> [Task instructions]: Rewrite the rows starting at the line containing "You are a computer-use agent." and ending at the line containing "Where should I", swapping "Collapse" for "Expand" and keeping everything else unchanged. Leave the pictures out of your answer.

> [Data for the task]:

<<<<

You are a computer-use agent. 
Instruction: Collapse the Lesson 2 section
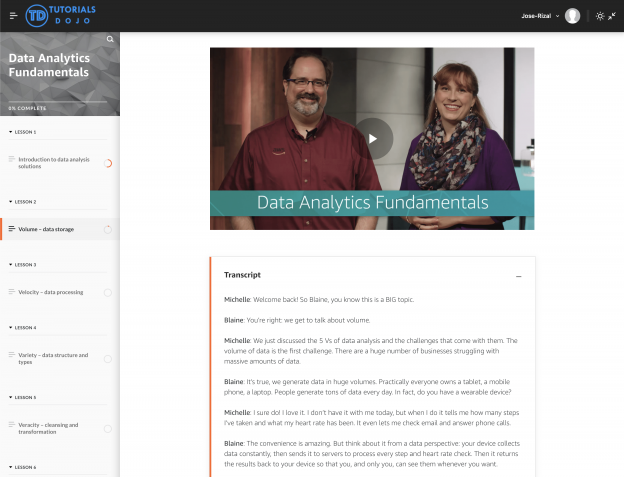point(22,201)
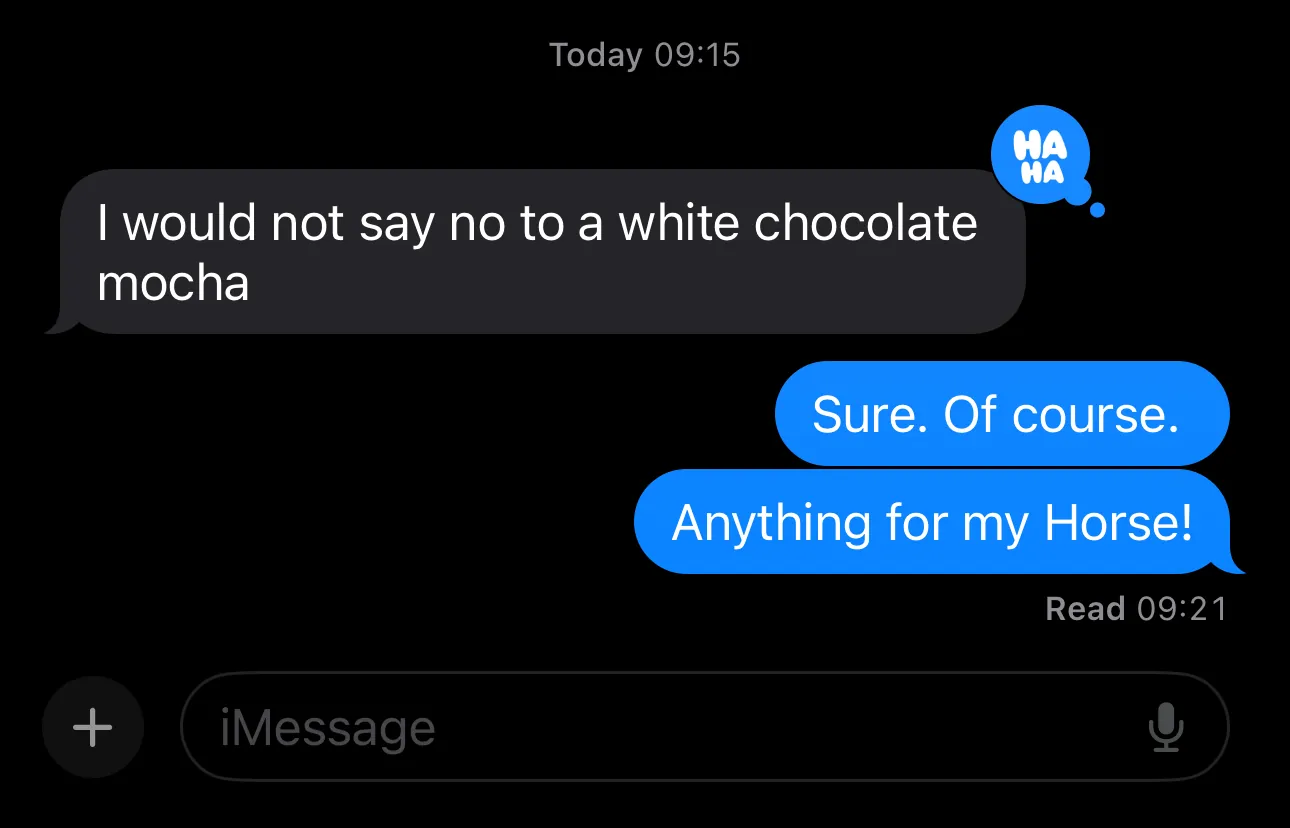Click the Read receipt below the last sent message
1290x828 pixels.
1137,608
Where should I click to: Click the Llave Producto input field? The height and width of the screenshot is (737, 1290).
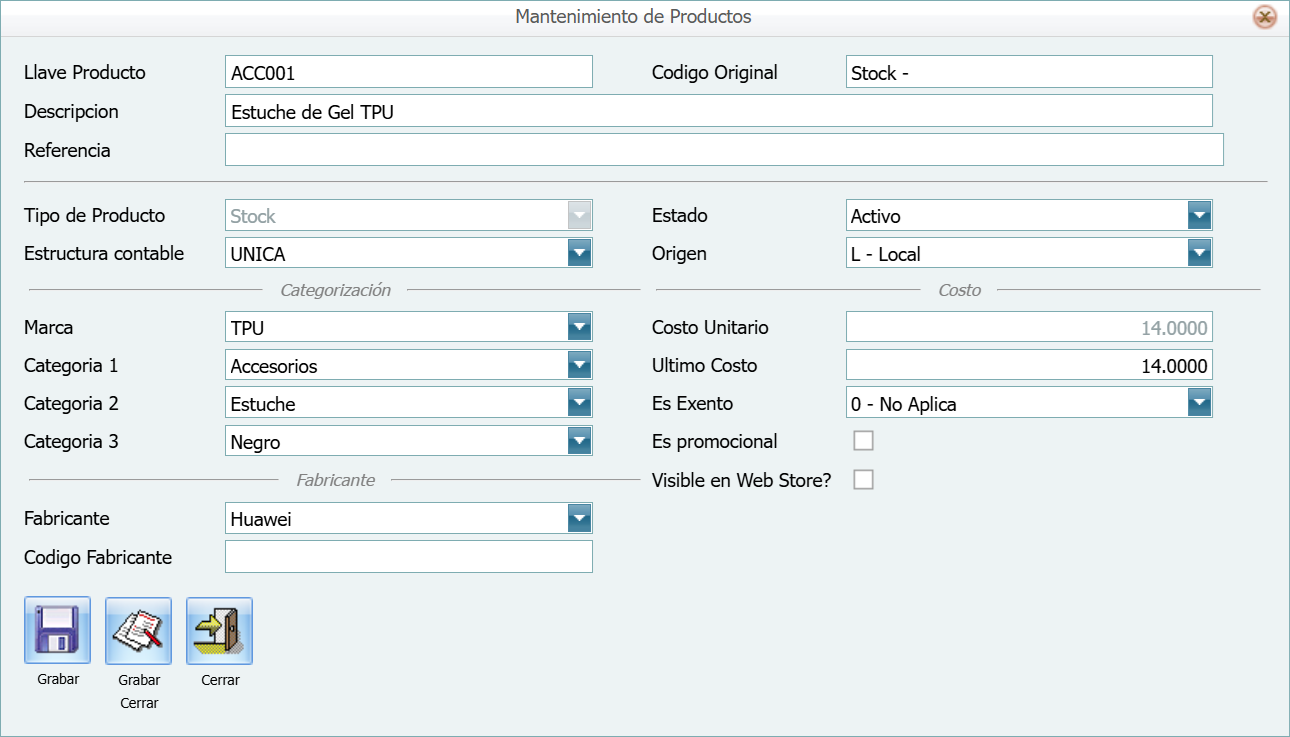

>>>>
<<<<

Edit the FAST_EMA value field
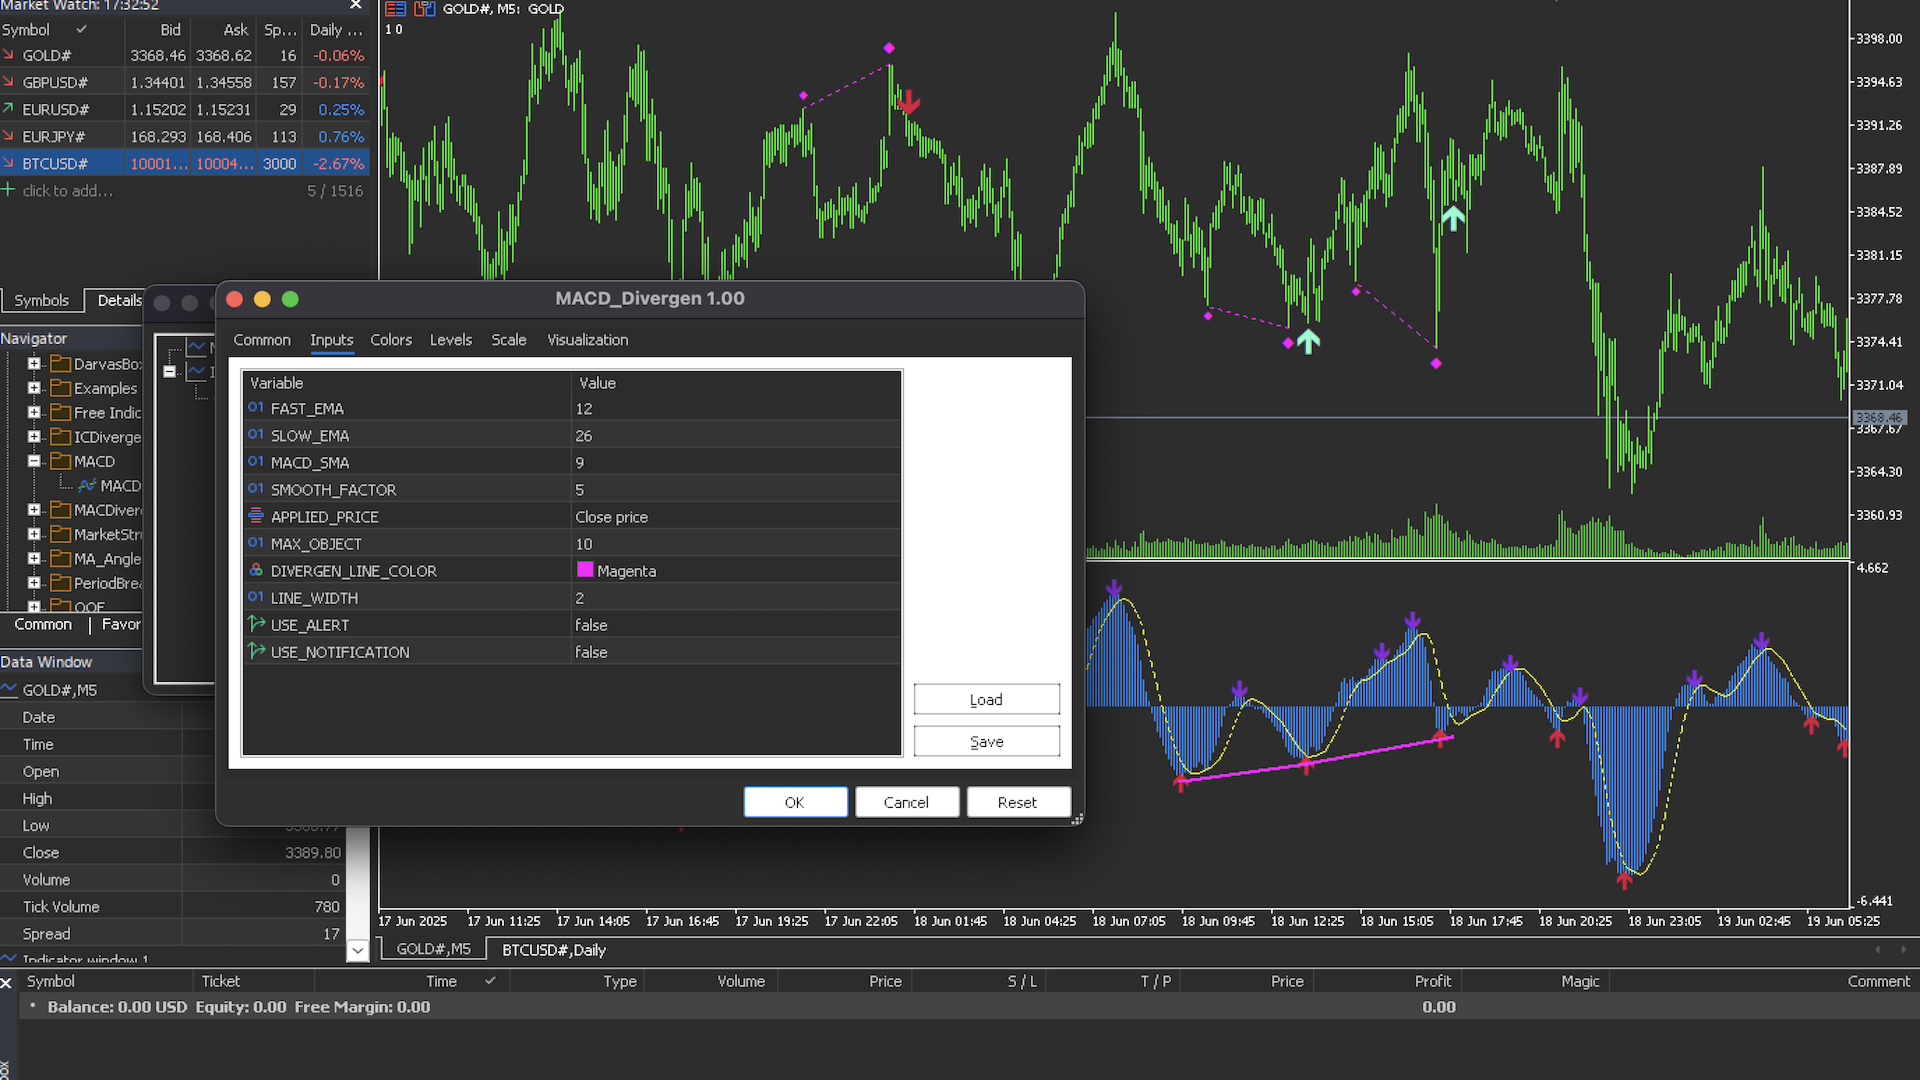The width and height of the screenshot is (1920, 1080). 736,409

>>>>

> [Solution for this problem]:
You are a computer-use agent. 
Instruction: Expand the Lesson 2 section
point(22,201)
Click the Read receipt below the last sent message
1290x828 pixels.
1137,608
Where should I click to: Click the Llave Producto input field? The height and width of the screenshot is (737, 1290).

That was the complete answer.